The group’s response challenges the university’s escalation of the dispute from a Manhattan courtroom to the U.S. Supreme Court largely on procedural grounds. It mostly does not address YU’s framing of the case as a First Amendment question in the emergency petition it filed to Justice Sonia Sotomayor on Monday.
“Applicants’ extraordinarily premature application blows past all prerequisites to this Court’s jurisdiction and its orderly review of state court orders,” the Pride Alliance wrote in its 48-page response, which Sotomayor had requested by end of day Friday.
Sotomayor has the power to grant, reject or ignore Yeshiva’s request for a stay on a Manhattan judge’s ruling that it had to recognize the Pride Alliance. Sotomayor, who is considered the court’s most liberal justice, can also refer the case to the other justices so that the entire court may hear and eventually rule on the case.
Yeshiva University, the flagship institution of higher education in Modern Orthodoxy, holds that as a religious institution, it may reject student groups that do not align with its values.
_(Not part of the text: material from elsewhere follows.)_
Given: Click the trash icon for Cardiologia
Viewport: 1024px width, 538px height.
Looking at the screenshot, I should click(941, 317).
The Pride Alliance counters that civil rights laws require the university to recognize it.
To the extent that it engaged with the school’s First Amendment complaint, the Pride Alliance said that recognizing the group did not limit YU from saying that it conflicted with the school’s practice.
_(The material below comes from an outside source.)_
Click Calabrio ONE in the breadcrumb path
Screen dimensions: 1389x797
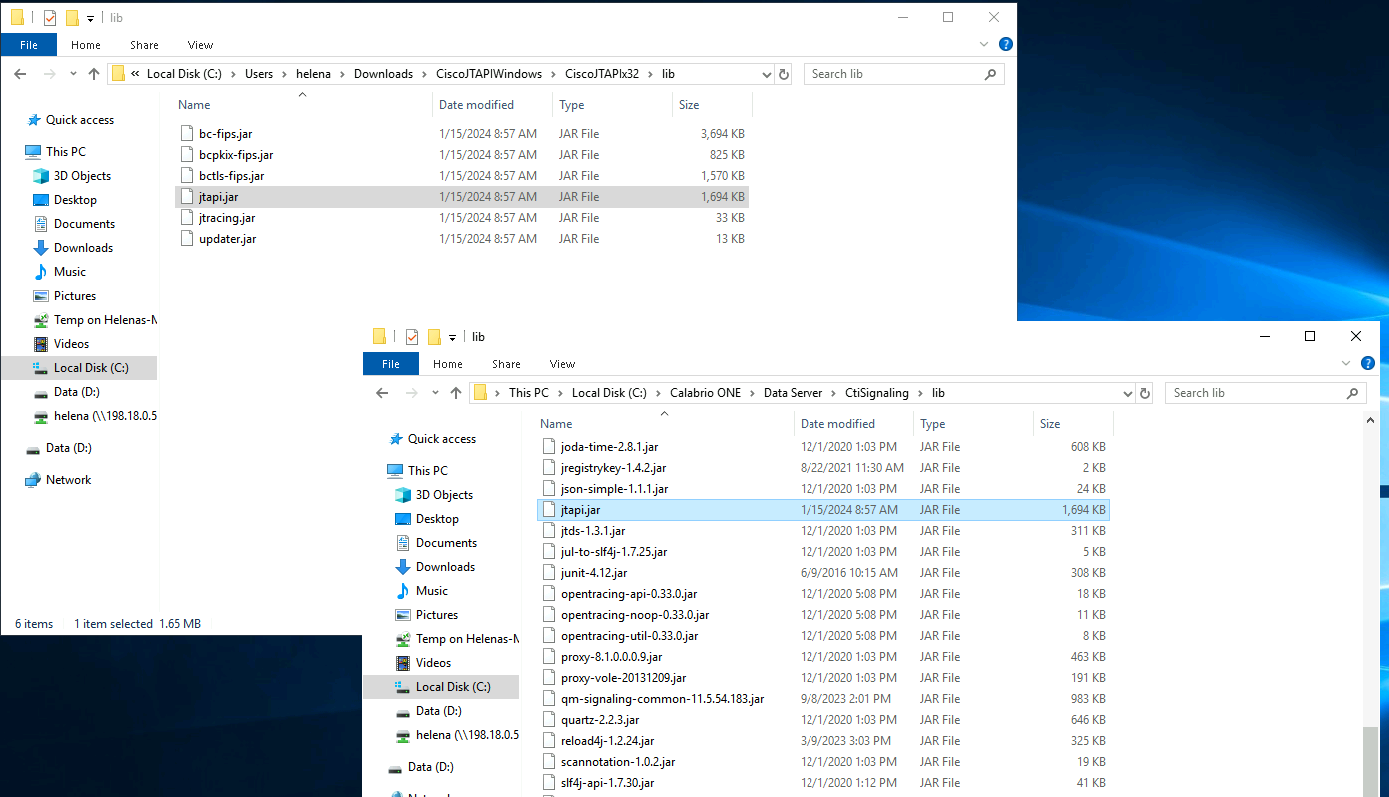point(705,393)
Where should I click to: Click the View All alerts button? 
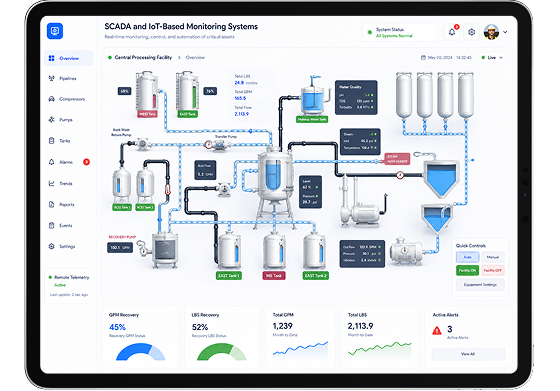coord(468,354)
“At the same time, while Yeshiva University can espouse its Torah values without interference, it may not deny certain students access to the non-religious resources it offers the entire student community on the basis of sexual orientation,” it wrote in Friday’s response.
A judge ruled in June that the school’s refusal to recognize the Pride Alliance was a violation of the New York City Human Rights Law, which prohibits harassment in employment, housing and public accommodations.
The school had sought to be categorized under that law as a religious organization rather than as an educational institution, but Kotler held that was inconsistent with YU’s own descriptions of itself in its charter, public messaging and applications for state funding.
Pointing out that recognizing a club is not the same as endorsing its views, Kotler required YU to grant the club “full and equal accommodations, advantages, facilities, and privileges afforded to all other student groups.”
The school’s appeal for a stay on the lower court’s order was denied by New York’s state Supreme Court in August.
In Monday’s petition, which was filed by the Becket Fund for Religious Liberty, YU President Ari Berman called the lower court’s ruling “an unprecedented intrusion into Yeshiva’s religious beliefs and the religious formation of its students in the Jewish faith.”
Since then, a number of Orthodox organizations and rabbinic leaders have filed amicus briefs on the case in support of YU, including Agudath Israel of America, an umbrella organization of Haredi Orthodoxy, and the Rabbinical Council of America, which represents more than 1,000 Orthodox rabbis.
YU published an FAQ on its website Thursday in which it said it “absolutely” welcomes and supports LGBTQ students, but that it was “defending the future of our institution” from impingement on its right to set school policy according to religious values.